LA COUR DE CASSATION, TROISIÈME CHAMBRE CIVILE, a rendu l'arrêt suivant :
Attendu, selon l'arrêt attaqué (Versailles, 22 septembre 2015), qu'aucun accord n'étant intervenu sur le montant de l'indemnité due par la commune de Levallois-Perret (la commune) à la société de l'Aigo à la suite de l'expropriation à son profit d'un bien lui appartenant, la commune a saisi le juge de l'expropriation en fixation de cette indemnité ; que, la commune ayant relevé appel du jugement, l'instance a été radiée le 13 décembre 2011 ; que, par mémoire du 12 décembre 2013, la commune a sollicité le rétablissement de l'instance ;
Sur le moyen unique du pourvoi incident, ci-après annexé :
Attendu que la société de l'Aigo fait grief à l'arrêt de juger recevable l'appel formé par la commune ;
Mais attendu que, n'ayant pas relevé que les pièces adressées le 8 novembre 2011 étaient produites au soutien du mémoire de l'appelant, la cour d'appel a légalement justifié sa décision en ne prononçant pas la déchéance de l'appel ;
Mais sur le moyen unique du pourvoi principal :
Vu l'article R. 13-49 du code de l'expropriation pour cause d'utilité publique, applicable à la cause, ensemble l'article 386 du code de procédure civile ;
Attendu que, pour constater la péremption de l'instance, l'arrêt retient que, si les parties ayant déposé leurs mémoires dans les délais n'ont plus de diligences à accomplir de nature à faire progresser l'instance, il en va autrement quand une radiation a été prononcée et que, celle-ci n'ayant pas d'effet interruptif, la péremption n'a été interrompue que par les dernières diligences de la commune constituées par l'envoi de pièces adressées le 9 novembre 2011 ;
Qu'en statuant ainsi, alors qu'en matière d'appel exercé contre une décision fixant les indemnités d'expropriation, les parties n'ont plus à accomplir de diligences de nature à faire progresser l'instance après avoir déposé leurs mémoires dans les délais prescrits, la cour d'appel, qui s'est fondée sur un motif inopérant tiré de la radiation de l'instance, a violé les textes susvisés ;
PAR CES MOTIFS :
CASSE ET ANNULE, en toutes ses dispositions, l'arrêt rendu le 22 septembre 2015, entre les parties, par la cour d'appel de Versailles ; remet, en conséquence, la cause et les parties dans l'état où elles se trouvaient avant ledit arrêt et, pour être fait droit, les renvoie devant la cour d'appel de Paris ;
Condamne la société de l'Aigo aux dépens ;
Vu l'article 700 du code de procédure civile, rejette les demandes ;
Dit que sur les diligences du procureur général près la Cour de cassation, le présent arrêt sera transmis pour être transcrit en marge ou à la suite de l'arrêt cassé ;
Ainsi fait et jugé par la Cour de cassation, troisième chambre civile, et prononcé par le président en son audience publique du dix-neuf janvier deux mille dix-sept.

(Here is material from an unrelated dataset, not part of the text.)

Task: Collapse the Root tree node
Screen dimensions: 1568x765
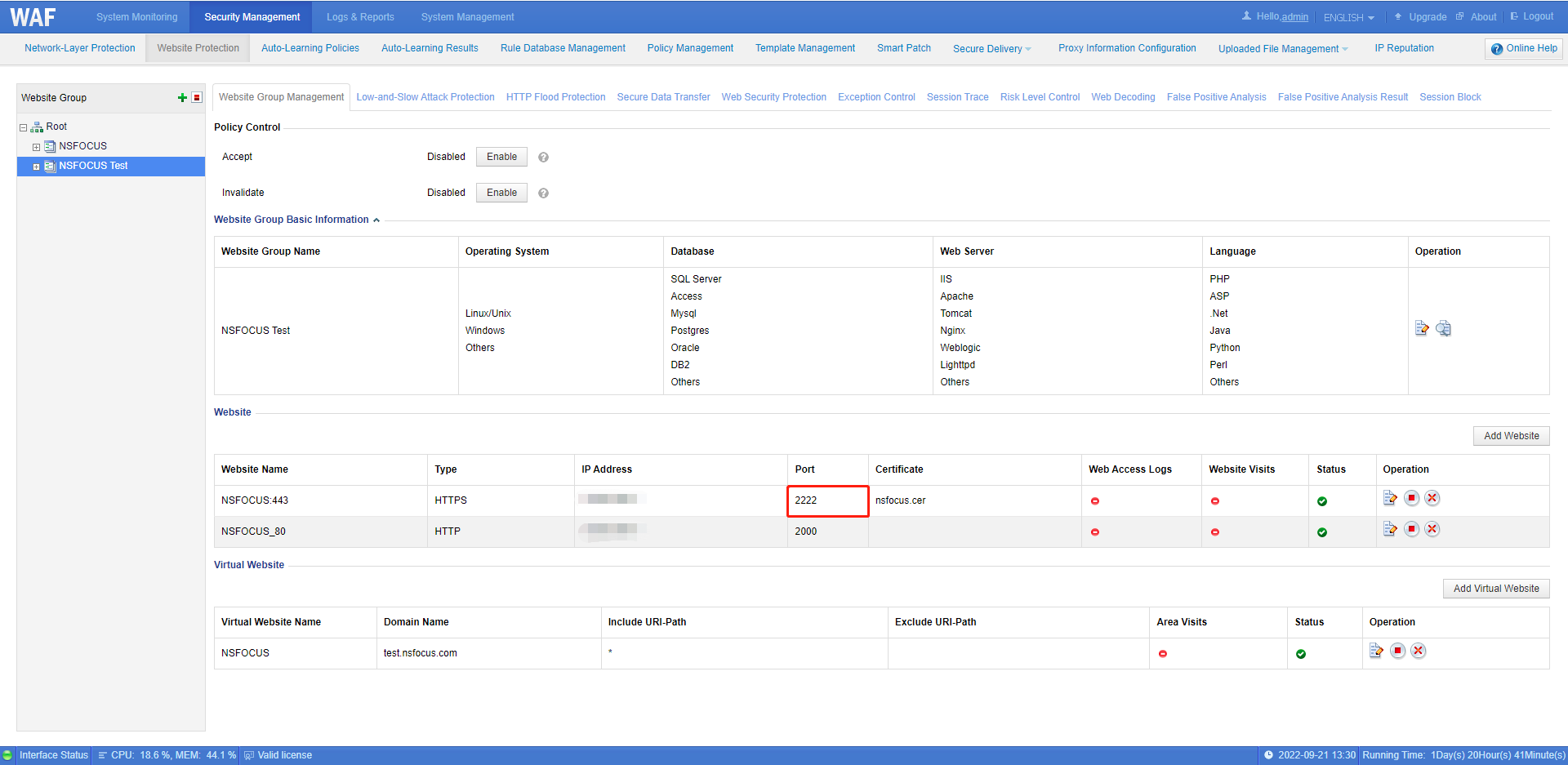Action: [x=24, y=127]
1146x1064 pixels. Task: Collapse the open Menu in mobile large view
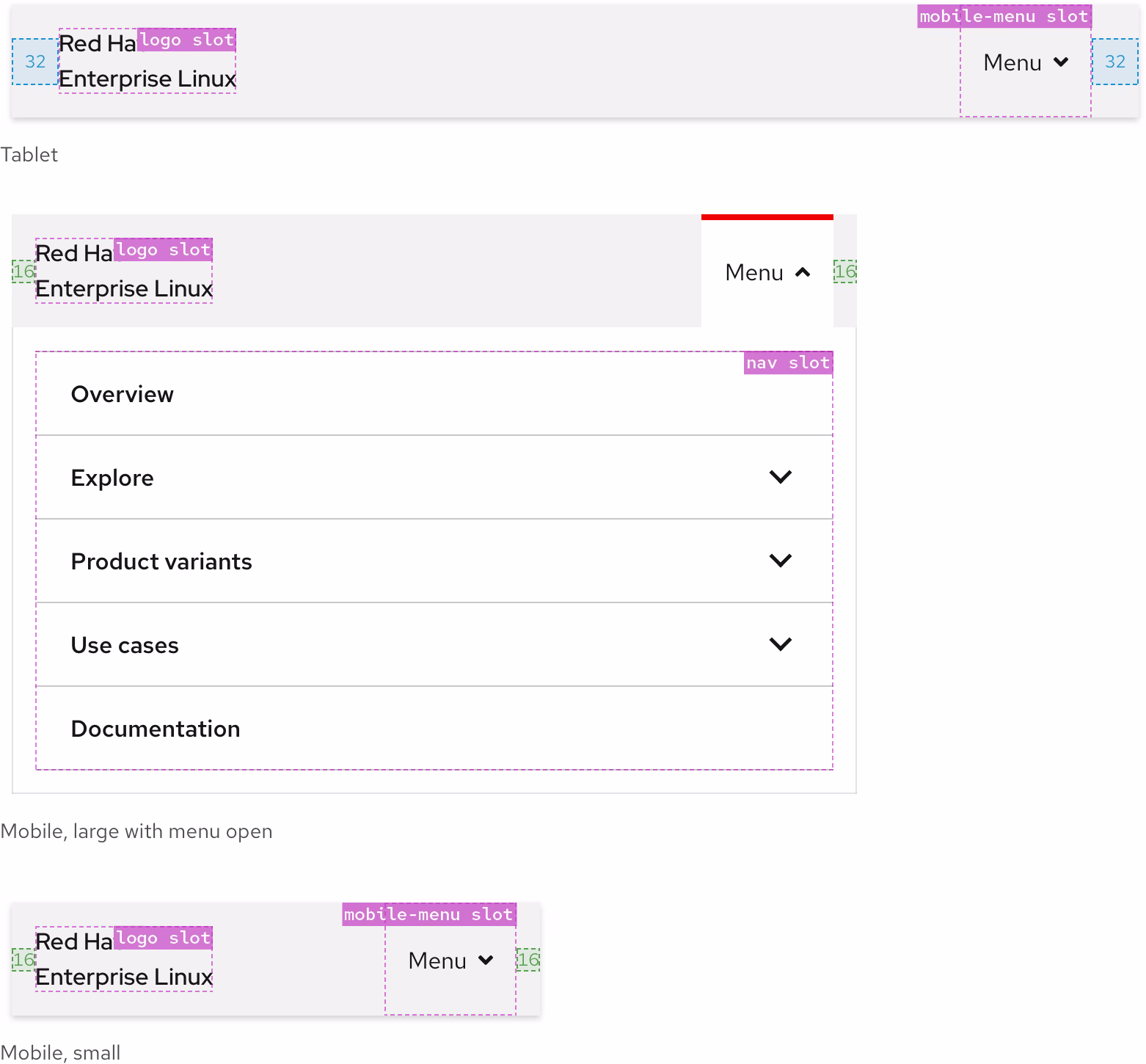coord(766,272)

MOYENS ANNEXES au présent arrêt :
Moyen produit par la SCP Spinosi et Sureau, avocat aux Conseils, pour la commune de Levallois-Perret, agissant par son maire, demanderesse au pourvoi principal
Il est reproché à l'arrêt attaqué, faisant droit au moyen soulevé par la SCI DE L'AIGO, d'avoir constaté la péremption de l'instance engagée par la Commune de Levallois-Perret ;
Aux motifs que : « conformément à l'article R 13-49 du code de l'expropriation, l'appelant doit, à peine de déchéance, déposer ou adresser son mémoire et les documents qu'il entend produire au greffe de la chambre dans un délai de deux mois à dater de l'appel.
Et selon ce même article, l'intimé doit à peine d'irrecevabilité, déposer ou adresser son mémoire en réponse et les documents qu'il entend produire au greffe dans le mois de la notification du mémoire de l'appelant.
En l'espèce, l'appel a été enregistré le 7 septembre 2010. L'appelant a déposé son mémoire le 4 novembre 2010 notifié par le greffe le 9 novembre 2010 aux intimés, soit la SCI de l'Aigo et le commissaire du gouvernement.
La SCI de l'Aigo a posté un mémoire le 3 décembre 2010, enregistré par ce greffe le 6 décembre 2010. La commune a posté un deuxième mémoire le 22 décembre 2010 qui est hors délai.
Par arrêt de cette cour du 28 juin 2011, il a été rejeté le moyen d'irrecevabilité tenant à l'envoi par la SCI de l'Aigo de son mémoire le 6 décembre 2010, ce dernier étant dans les délais et une réouverture des débats a eu lieu. Par arrêt de cette cour du 13 décembre 2011, il a été prononcé la radiation de l'affaire.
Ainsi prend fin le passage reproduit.